Restraints Impact Analysis*
| Restraint | (~) % Impact on CAGR Forecast | Geographic Relevance | Impact Timeline |
|---|---|---|---|
| High Integration Complexity Across DCIM, BMS, And IT Stack | -3.2% | Global, most acute in legacy enterprise and colocation facilities | Medium term (2-4 years) |
| Cybersecurity And Control-Plane Risk In Autonomous Optimization | -2.1% | Global, particularly North America, EU, and government-sensitive deployments | Long term (≥ 4 years) |
| Data Fragmentation Limits Model Accuracy And ROI Visibility | -1.8% | Global, acute in multi-vendor and multi-site environments | Medium term (2-4 years) |
| Long Procurement Cycles In Mission-Critical Infrastructure Environments | -1.5% | North America and EU enterprise data centers | Long term (≥ 4 years) |
| Source: Mordor Intelligence | |||
High Integration Complexity Across DCIM, BMS, And IT Stack
The LLM and generative AI energy optimization software market still faces a significant restraint: the difficulty of integrating facility systems, IT operations, and workload controls into a single usable loop. Many buyers need bidirectional connections across asset data, power telemetry, and orchestration layers before they can safely automate any response, which slows deployment and lengthens proof-of-value cycles.[4]Sunbird Software, “Sunbird dcTrack DCIM Operations Release 9.2.3 Available Now,” Sunbird Software, prweb.com Vendors are responding with broader operational platforms, and Nlyte positioned its Operational AI offering around data center, colocation, hybrid cloud, and edge visibility from a single interface, which shows where the market is trying to remove friction. Even so, the LLM and generative AI energy optimization software market still encounters problems when data refresh rates, control permissions, and vendor interfaces do not align across systems. Research on future data center operations also pointed to operator caution about granting more authority to AI systems, reflecting concern about acting on incomplete or inconsistent telemetry. Until integration becomes easier, the LLM and generative AI energy optimization software market will continue to see slower adoption in legacy enterprise estates and complex colocation environments.
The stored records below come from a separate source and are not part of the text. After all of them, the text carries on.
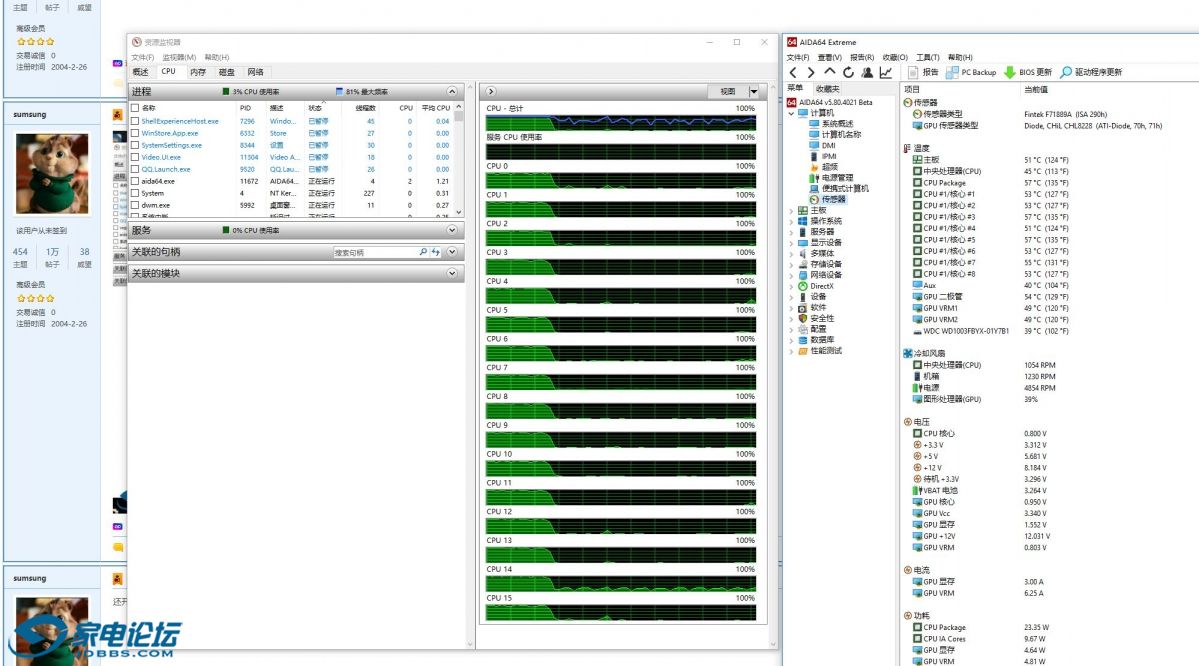Switch to the 内存 tab in Resource Monitor
The width and height of the screenshot is (1199, 666).
pos(198,72)
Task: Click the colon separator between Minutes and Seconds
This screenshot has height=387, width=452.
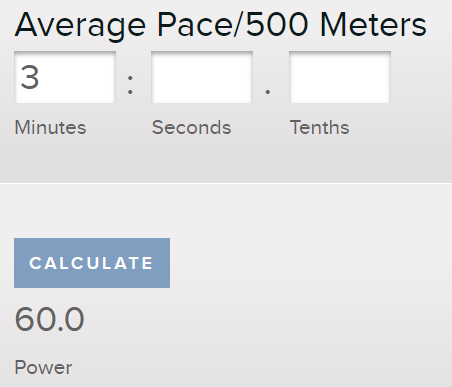Action: (130, 84)
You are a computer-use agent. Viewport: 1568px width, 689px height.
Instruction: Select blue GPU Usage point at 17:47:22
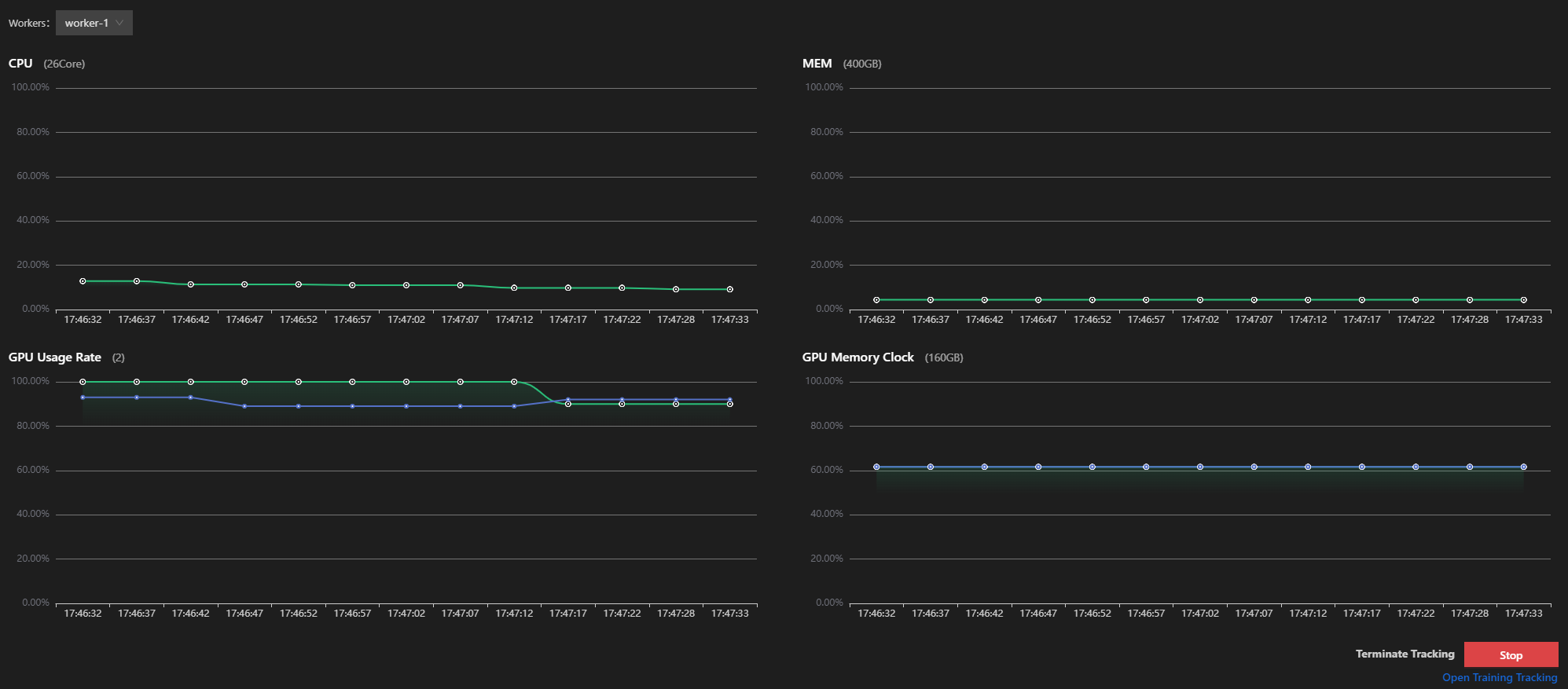(622, 399)
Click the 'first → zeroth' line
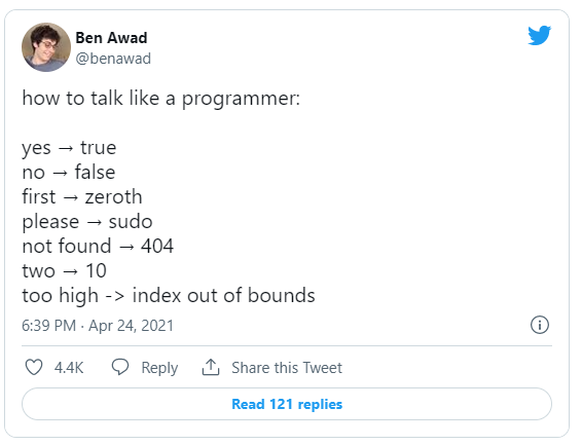The height and width of the screenshot is (445, 582). [x=82, y=197]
Cybersecurity And Control-Plane Risk In Autonomous Optimization
The LLM and generative AI energy optimization software market also faces resistance due to cybersecurity concerns as the software shifts from advisory outputs to active control. CISA warned in December 2025 that AI integration into operational technology environments can create risks such as process-model drift, safety-process bypasses, and adversarial data manipulation that reaches physical infrastructure before people can intervene. This matters because the LLM and generative AI energy-optimization software market is increasingly touching cooling systems, power delivery equipment, and supervisory controls that sit inside mission-critical facilities. Buyers in financial services, healthcare, government, and sensitive cloud environments tend to apply additional validation when a platform can directly influence those systems. That scrutiny does not remove demand for optimization, but it extends testing, governance review, and procurement timelines inside the LLM and generative AI energy optimization software market. The result is a slower path from pilot to full deployment whenever autonomous optimization moves closer to the control plane of essential infrastructure.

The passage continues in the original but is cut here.